As an example, I ordered the roast pork dinner. Naturally, I was expecting a traditional English roast plateful, with lots of pork, roast potatoes, gravy, the works; a large and filling meal which would do a sterling job of replenishing the bodily resources depleted by going up mountains.
When the meal arrived, I was horrified. I got an enormous plate... with two tiny slices of pork about 3 inches in diameter plonked in the middle of it, looking thoroughly lost, and a dollop of parsley sauce carefully arranged so as to lie symmetrically on the two tiddly bits of pork. The rest of the plate was empty.
Then the vegetables arrived. Roast spuds? No such luck. Boiled spuds. Three little ones. They hadn't even peeled them. A fair number of carrots, all small, badly undercooked and rock hard. And some peculiar greens which I had never seen before on an English table, also small, badly undercooked and hard. And why the fuck were they in a separate dish instead of being on the plate with the rest of the meal? As I say, the plate was huge and had very little on it; it's not as if there was not enough room.
I have had the misfortune to have several meals bought for me at this pub, and have therefore been able to research the offerings on the menu to try and discover what meals are cooked and served in the least poncy fucked-up manner, something I certainly wouldn't have bothered to do if I had been paying myself. It turns out that they are all fucked up. The safest option seems to be scampi and chips.
Even this is only safe if only one person in the party is eating it. If more than one person chooses scampi and chips, you get a plate with a normal helping of scampi on it, and no chips. The chips come separately in a different dish, and you don't get your own dish. You get one dish for the whole party, which only has enough chips in it for one person. I mean, what the FUCK are they on? Where do they get these bloody stupid ideas, and what makes them think it's good? It's totally crap!

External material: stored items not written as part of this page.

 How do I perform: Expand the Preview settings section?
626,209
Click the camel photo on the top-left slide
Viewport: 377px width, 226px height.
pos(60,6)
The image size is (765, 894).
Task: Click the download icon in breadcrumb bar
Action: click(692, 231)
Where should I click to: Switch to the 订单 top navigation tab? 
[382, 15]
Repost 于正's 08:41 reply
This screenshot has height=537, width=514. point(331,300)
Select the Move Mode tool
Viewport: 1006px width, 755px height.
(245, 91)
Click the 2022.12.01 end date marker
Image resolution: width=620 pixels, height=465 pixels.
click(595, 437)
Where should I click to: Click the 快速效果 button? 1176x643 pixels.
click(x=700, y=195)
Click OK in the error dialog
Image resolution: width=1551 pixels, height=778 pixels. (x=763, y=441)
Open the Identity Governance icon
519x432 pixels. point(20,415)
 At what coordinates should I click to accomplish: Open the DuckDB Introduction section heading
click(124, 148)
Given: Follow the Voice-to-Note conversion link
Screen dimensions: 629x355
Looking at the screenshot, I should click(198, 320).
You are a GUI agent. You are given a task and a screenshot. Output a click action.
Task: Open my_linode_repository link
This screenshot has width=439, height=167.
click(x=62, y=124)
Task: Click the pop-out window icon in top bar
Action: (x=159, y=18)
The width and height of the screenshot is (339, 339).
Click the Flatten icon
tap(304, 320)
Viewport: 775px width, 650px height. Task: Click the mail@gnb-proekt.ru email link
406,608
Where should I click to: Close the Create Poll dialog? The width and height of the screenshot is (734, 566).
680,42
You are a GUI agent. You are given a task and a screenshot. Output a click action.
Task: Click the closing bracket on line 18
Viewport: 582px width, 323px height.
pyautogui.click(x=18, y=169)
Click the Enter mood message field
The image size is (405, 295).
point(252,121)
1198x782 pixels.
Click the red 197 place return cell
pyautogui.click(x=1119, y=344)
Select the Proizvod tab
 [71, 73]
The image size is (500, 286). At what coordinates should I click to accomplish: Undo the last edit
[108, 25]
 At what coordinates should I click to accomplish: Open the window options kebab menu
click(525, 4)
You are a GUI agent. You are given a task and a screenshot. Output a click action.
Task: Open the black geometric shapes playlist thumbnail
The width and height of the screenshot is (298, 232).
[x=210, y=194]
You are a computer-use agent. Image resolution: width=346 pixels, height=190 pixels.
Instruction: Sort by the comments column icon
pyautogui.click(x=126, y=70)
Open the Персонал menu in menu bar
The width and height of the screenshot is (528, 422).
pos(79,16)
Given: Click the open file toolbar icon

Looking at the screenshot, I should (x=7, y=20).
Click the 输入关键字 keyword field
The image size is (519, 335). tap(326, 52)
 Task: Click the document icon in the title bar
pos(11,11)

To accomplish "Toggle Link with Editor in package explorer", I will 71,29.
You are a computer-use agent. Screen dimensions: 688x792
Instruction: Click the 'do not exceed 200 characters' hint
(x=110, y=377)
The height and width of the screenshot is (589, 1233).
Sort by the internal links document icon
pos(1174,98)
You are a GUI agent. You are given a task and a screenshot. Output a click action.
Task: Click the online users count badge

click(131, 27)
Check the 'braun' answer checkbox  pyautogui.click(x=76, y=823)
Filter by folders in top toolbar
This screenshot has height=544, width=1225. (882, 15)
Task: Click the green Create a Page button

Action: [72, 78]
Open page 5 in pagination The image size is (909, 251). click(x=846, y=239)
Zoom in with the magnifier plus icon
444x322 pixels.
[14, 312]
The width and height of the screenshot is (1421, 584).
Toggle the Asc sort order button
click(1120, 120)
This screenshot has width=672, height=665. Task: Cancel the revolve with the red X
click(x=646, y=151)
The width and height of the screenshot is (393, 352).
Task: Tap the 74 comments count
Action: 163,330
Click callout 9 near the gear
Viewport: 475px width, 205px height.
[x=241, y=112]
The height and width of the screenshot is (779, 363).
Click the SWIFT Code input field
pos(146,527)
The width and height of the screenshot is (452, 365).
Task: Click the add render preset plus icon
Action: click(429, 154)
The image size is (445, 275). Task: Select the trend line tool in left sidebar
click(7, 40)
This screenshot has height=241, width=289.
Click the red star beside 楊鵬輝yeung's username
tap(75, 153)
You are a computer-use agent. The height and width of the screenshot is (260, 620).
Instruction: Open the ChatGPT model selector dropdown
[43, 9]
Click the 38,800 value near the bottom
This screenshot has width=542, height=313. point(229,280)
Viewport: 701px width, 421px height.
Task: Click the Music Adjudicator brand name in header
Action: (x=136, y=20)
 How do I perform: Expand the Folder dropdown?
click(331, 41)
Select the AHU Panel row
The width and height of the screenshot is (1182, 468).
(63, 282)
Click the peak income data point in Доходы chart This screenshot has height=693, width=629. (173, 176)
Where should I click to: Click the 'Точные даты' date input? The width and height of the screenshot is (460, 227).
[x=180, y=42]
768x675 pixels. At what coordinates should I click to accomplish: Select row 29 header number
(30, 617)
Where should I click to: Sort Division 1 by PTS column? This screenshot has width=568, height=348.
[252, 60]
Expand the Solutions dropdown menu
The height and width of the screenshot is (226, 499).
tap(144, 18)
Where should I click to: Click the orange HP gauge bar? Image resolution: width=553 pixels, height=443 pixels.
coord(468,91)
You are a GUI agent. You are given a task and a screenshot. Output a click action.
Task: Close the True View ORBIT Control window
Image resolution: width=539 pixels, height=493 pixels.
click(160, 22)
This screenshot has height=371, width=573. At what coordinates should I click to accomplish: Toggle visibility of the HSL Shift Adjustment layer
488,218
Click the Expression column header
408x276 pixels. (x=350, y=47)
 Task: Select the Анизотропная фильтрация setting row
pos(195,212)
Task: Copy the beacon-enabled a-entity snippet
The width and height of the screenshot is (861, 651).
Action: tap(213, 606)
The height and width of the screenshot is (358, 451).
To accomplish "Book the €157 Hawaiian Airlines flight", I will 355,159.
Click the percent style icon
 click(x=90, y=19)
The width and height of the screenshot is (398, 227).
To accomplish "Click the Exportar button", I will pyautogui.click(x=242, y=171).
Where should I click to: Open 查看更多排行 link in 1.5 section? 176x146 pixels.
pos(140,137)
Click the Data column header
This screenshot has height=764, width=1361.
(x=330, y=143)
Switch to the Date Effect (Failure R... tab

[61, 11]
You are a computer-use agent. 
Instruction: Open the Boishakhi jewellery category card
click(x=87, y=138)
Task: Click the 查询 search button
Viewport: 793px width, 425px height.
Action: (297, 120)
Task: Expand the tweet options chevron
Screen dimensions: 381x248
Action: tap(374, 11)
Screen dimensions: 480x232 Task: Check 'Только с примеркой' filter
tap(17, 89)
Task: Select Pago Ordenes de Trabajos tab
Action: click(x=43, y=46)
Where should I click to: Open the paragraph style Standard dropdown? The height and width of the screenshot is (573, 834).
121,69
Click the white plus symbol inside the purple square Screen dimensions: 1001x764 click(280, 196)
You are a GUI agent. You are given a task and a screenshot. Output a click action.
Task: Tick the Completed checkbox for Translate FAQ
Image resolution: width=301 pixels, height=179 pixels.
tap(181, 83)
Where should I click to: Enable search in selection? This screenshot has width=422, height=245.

To add insult to injury, sometimes there is pigeon on the menu. Anyone who eats pigeon is a cunt. There isn't even enough meat on a pigeon for more than a couple of mouthfuls. For someone who is not starving, and has normal access to supplies of food, to deliberately choose to eat a pigeon, they must be (a) stupid and (b) a complete wanker. They should be forced to eat the complete bird, including all the bones and feathers, then when the splinters of bone pierce the walls of their intestines leading to massive peritonitis, they should be denied any form of medical care. Let the fuckers die in agony, poncy posing scum.
When I go to a pub for a meal, I expect a proper traditional English pub meal. Not some poncy fucked-up nouvelle cuisine shit. If I want to eat poncy fucked-up food in minute portions at extortionate prices, I'll go to a poncy fucked-up restaurant in London. I don't expect that sort of crap served as a pub meal. Especially in the Lake District, where I am likely to have spent the day walking up mountains and therefore want a big meal at the end of it.
It's a great shame, because otherwise the pub is great. It's just the food which is shite.